EXTRAIT DU TEXTE:
L’Europe se trouve aujourd’hui à la croisée de chemins. Les différentes crises que l’UE a connu requièrent aujourd’hui une solution politique. C’est pour cela que nous croyons que l’Europe doit placer ses valeurs fondamentales au cœur de sa politique. Nous doutons que ces traités de commerce de nouvelle génération soient bénéfiques à l’ensemble de la société. L’Europe a besoin d’étayer son économie en renforçant les droits sociaux, économiques, environnementaux et du travail, et non pas seulement en élargissant ses marchés.
C’est en ces termes que quarante villes européennes de neuf pays différents ont jeté les bases d’une alliance publique locale contre la nouvelle génération des traités de libre-échange (Tafta, Ceta, Tisa, etc), vendredi 22 avril à Barcelone.
Qu’elles soient ou non issues des plus de 1 600 collectivités européennes ayant déjà fait voter des délibérations hors-TAFTA, ces autorités locales ont décidé de s’unir pour davantage se faire entendre dans les négociations.
A défaut d’avoir pu co-construire les différents mandats de négociation de la Commission européenne avec les Etats membres, elles souhaitent aujourd’hui entamer un rapport de forces pour obtenir la suspension des négociations et l’exclusion des services publics d’un éventuel accord.
D’autres collectivités prochainement adhérentes ?
Selon l’organisateur, Pablo Sánchez Centellas, directeur des relations internationales de Barcelone,une quinzaine d’autres collectivités souhaitant se soustraire de « l’agenda de dérèglementation que porte l’Organisation mondiale du commerce et la Commission européenne » se seraient déjà manifestées pour adhérer à ce mouvement.
Alors que la mobilisation des collectivités – jusqu’ici concentrée en Allemagne, Autriche, France et Espagne – se propage aujourd’hui à la Grèce, l’Angleterre ou l’Irlande, Pablo Sánchez Centellas espère rallier les villes de Milan, Munich, Edimbourg, ou encore la région Midi-Pyrénées-Languedoc-Roussillon, qui ont également pris position contre ce traité.

ENREGISTREMENTS FOURNIS:
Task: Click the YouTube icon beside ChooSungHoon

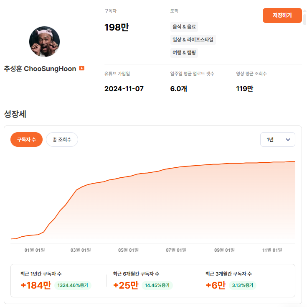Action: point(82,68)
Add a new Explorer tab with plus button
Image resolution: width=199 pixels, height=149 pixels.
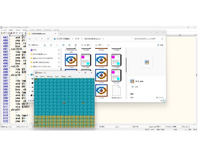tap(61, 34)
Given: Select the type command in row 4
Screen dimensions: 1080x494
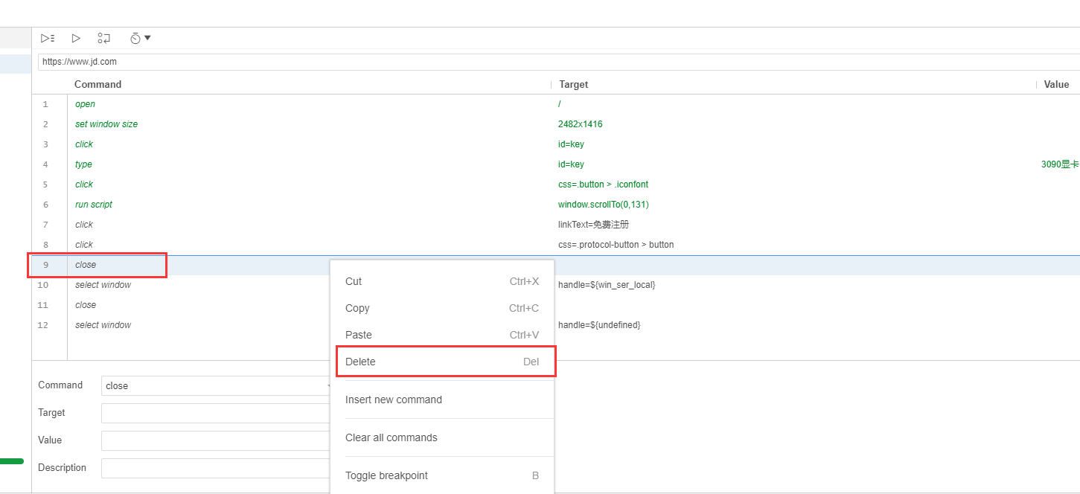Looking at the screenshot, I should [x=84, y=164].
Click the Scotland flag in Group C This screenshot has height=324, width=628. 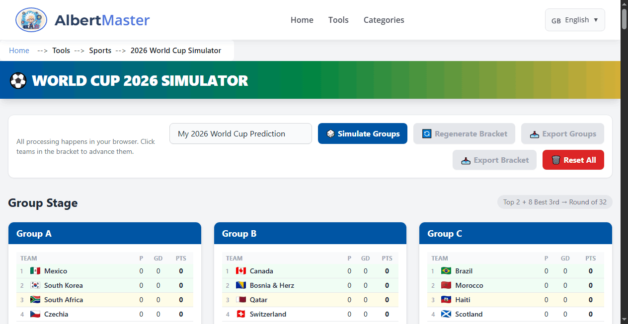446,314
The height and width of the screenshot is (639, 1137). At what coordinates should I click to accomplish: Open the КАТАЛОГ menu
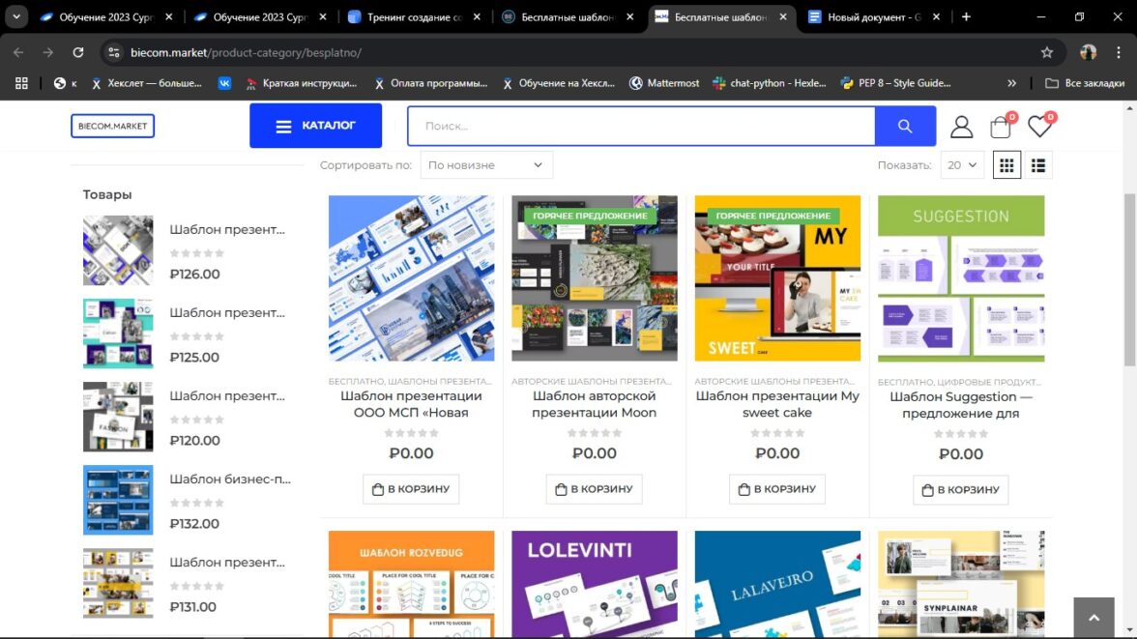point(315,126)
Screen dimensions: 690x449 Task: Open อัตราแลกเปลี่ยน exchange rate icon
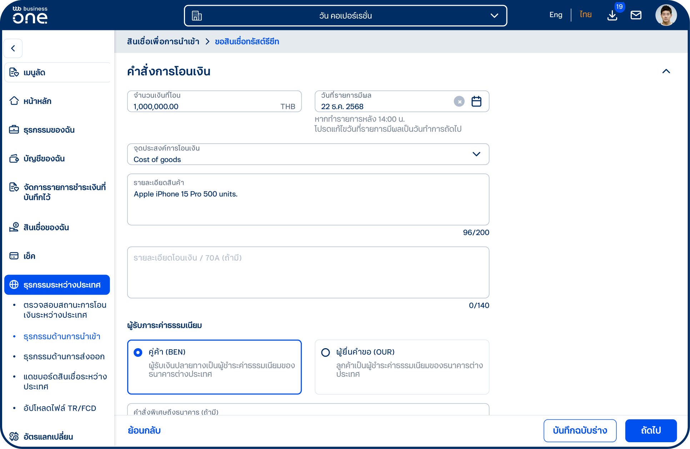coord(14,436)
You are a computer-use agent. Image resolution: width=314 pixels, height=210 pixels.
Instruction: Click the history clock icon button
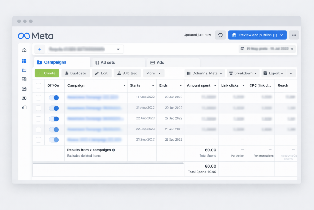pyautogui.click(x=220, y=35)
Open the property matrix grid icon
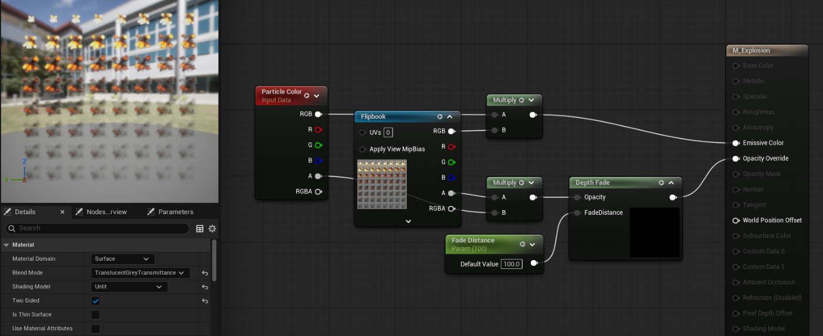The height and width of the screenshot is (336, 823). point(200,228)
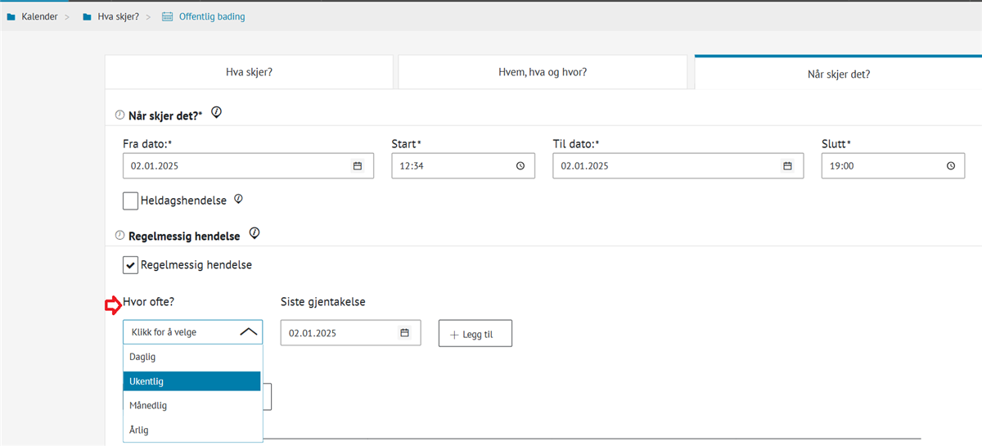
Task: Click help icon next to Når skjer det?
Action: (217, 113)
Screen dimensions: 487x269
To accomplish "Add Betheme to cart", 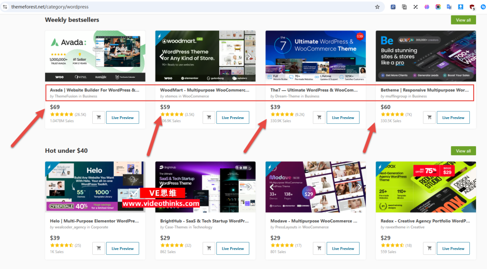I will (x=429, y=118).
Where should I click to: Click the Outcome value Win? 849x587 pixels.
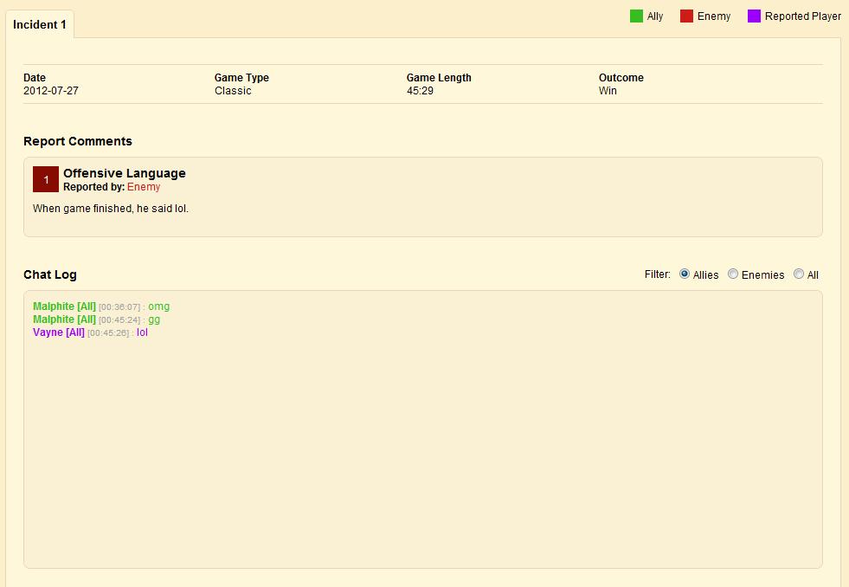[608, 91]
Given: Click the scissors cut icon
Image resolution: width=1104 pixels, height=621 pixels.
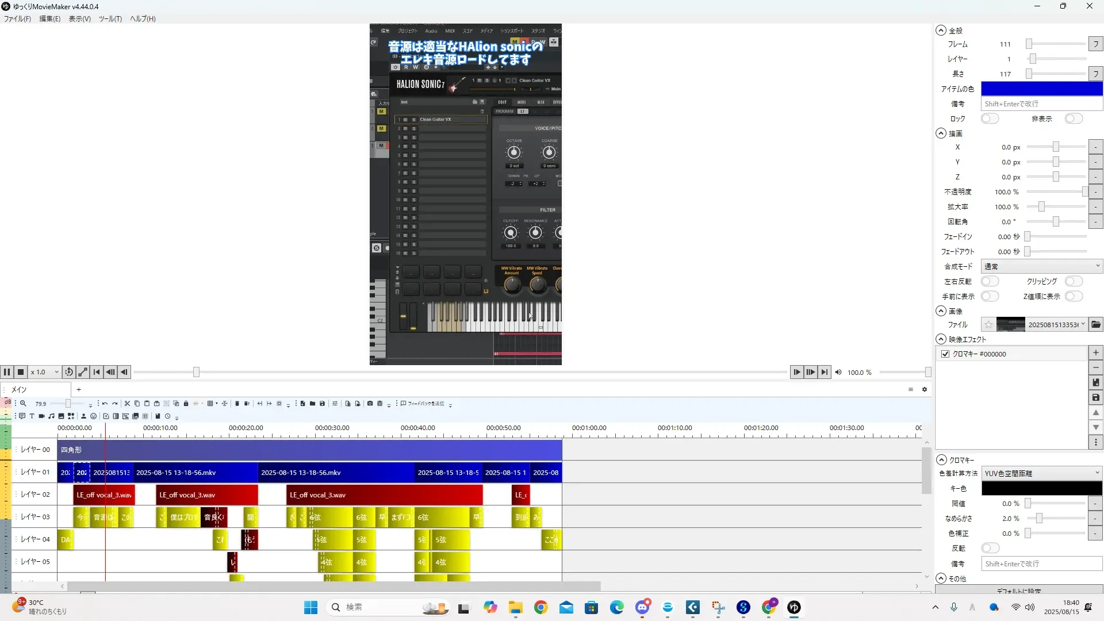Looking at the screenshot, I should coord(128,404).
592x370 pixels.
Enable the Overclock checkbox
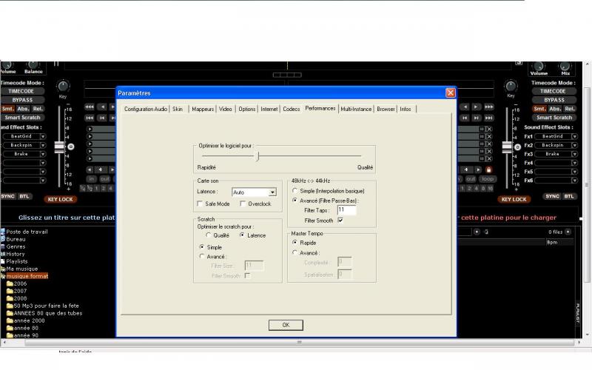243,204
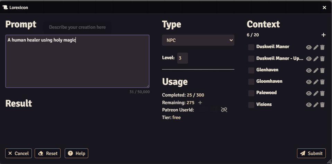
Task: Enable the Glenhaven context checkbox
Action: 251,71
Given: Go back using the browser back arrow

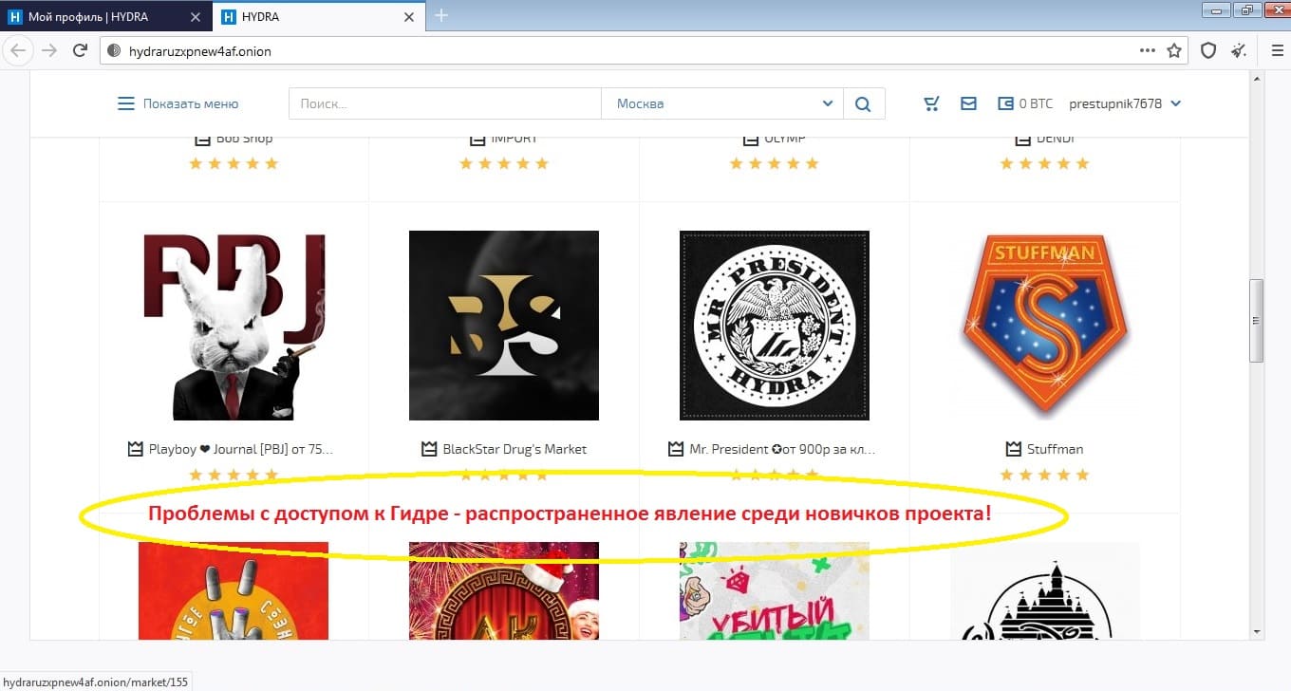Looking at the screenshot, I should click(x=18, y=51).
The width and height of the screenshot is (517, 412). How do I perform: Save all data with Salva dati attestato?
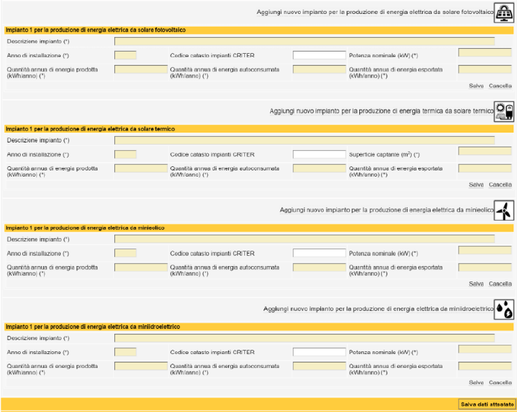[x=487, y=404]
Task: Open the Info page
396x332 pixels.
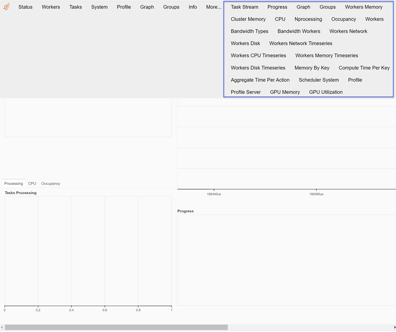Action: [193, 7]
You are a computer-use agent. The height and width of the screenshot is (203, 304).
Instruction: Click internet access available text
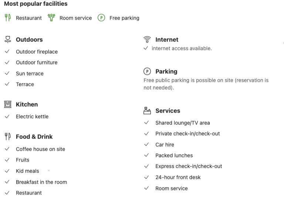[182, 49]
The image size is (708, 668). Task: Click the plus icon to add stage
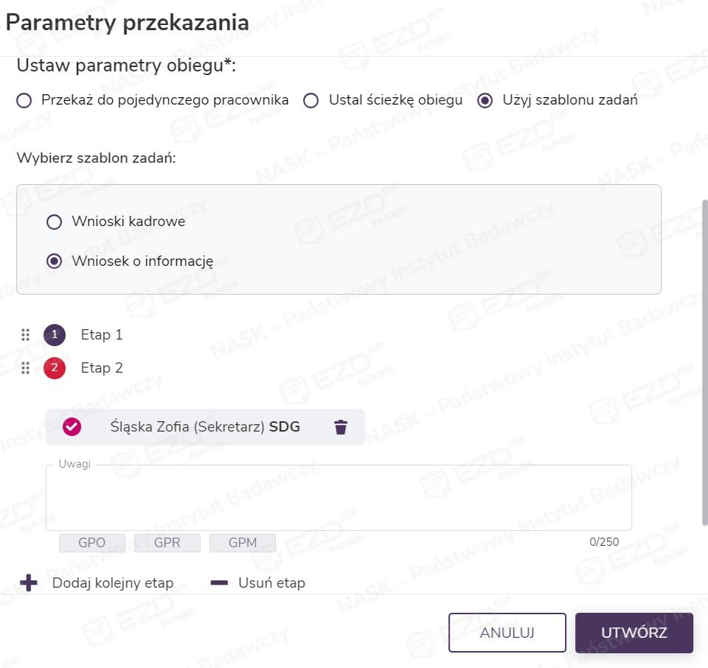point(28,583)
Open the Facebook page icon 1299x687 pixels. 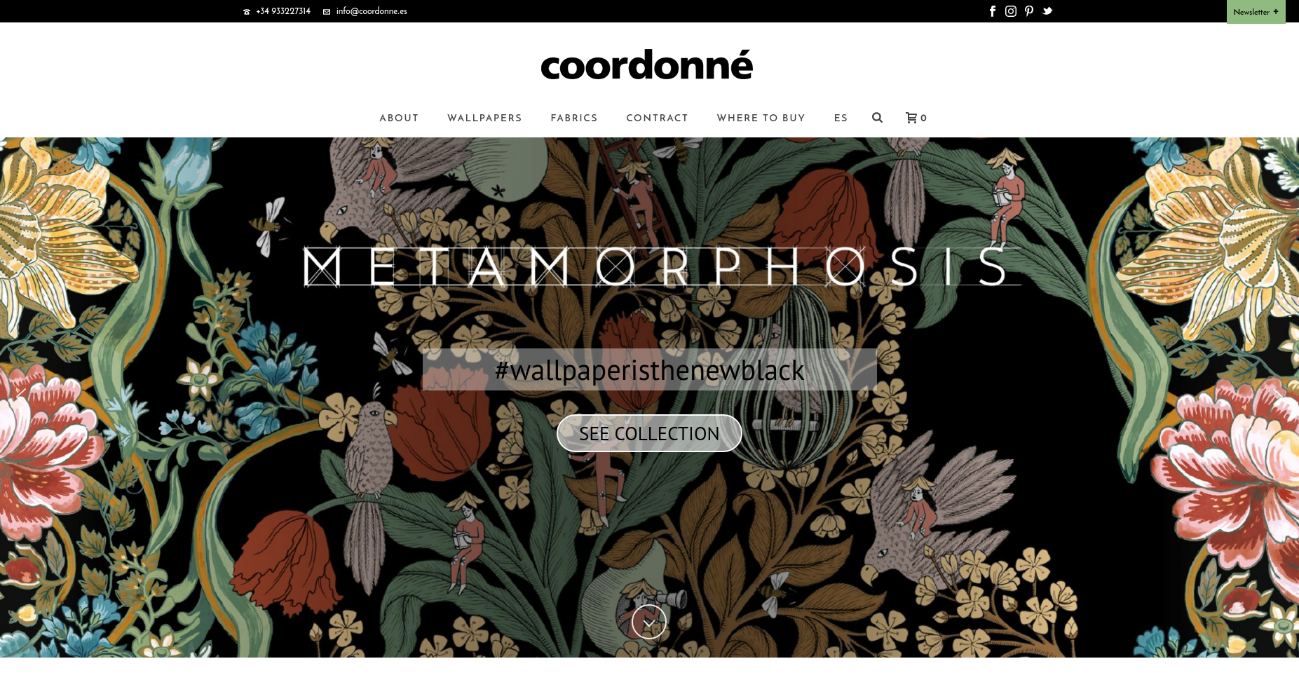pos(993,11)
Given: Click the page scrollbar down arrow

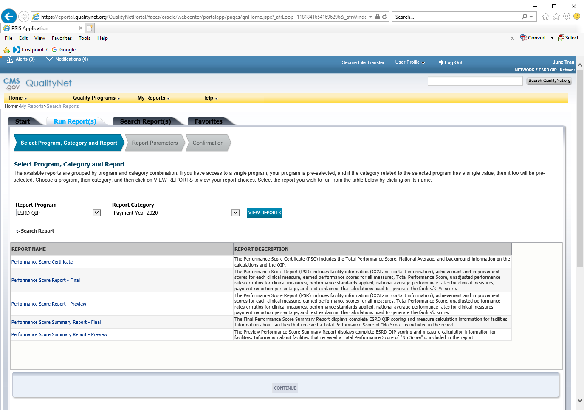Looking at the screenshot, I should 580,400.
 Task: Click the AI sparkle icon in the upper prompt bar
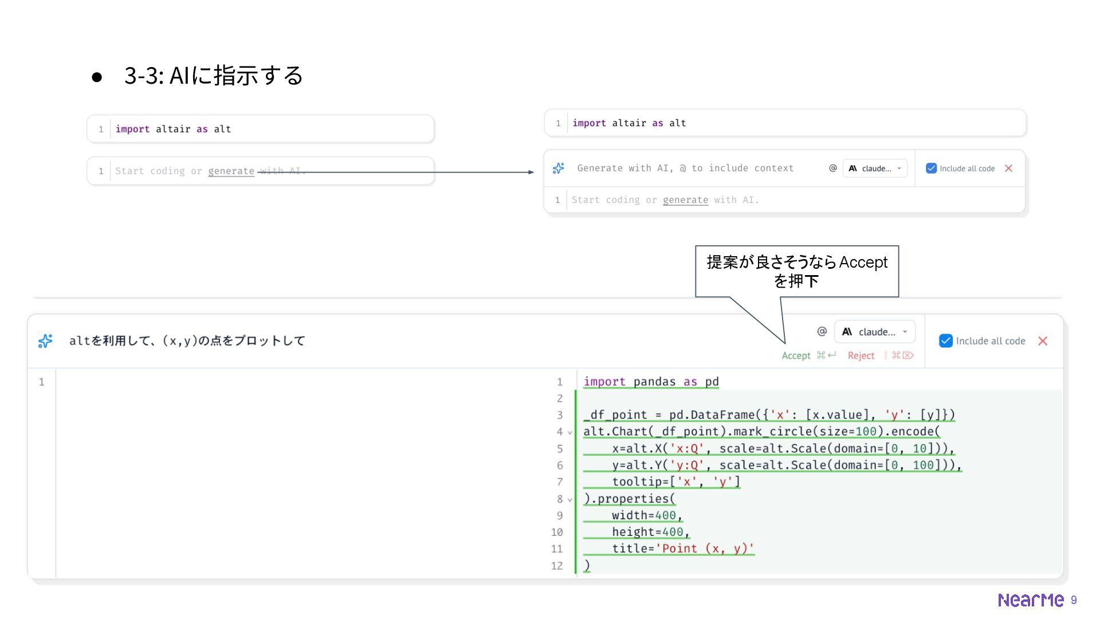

CONSIGNES:
• a. D'après l'extrait sur l'alliance des villes contre les traités de libre-échange, où et quel jour les quarante villes ont-elles jeté les bases de cette alliance ?
• b. Résumez en deux phrases l'extrait sur l'alliance des villes contre les traités de libre-échange.
Les enregistrements n'ont ici aucun rôle.

RÉPONSES:
• a. À Barcelone, le vendredi 22 avril.

• b. Quarante villes européennes de neuf pays ont fondé à Barcelone, le vendredi 22 avril, une alliance publique locale contre la nouvelle génération des traités de libre-échange comme le Tafta, le Ceta et le Tisa. Elles veulent se faire entendre dans les négociations afin d'obtenir leur suspension et l'exclusion des services publics d'un éventuel accord, et une quinzaine d'autres collectivités se seraient déjà manifestées pour les rejoindre.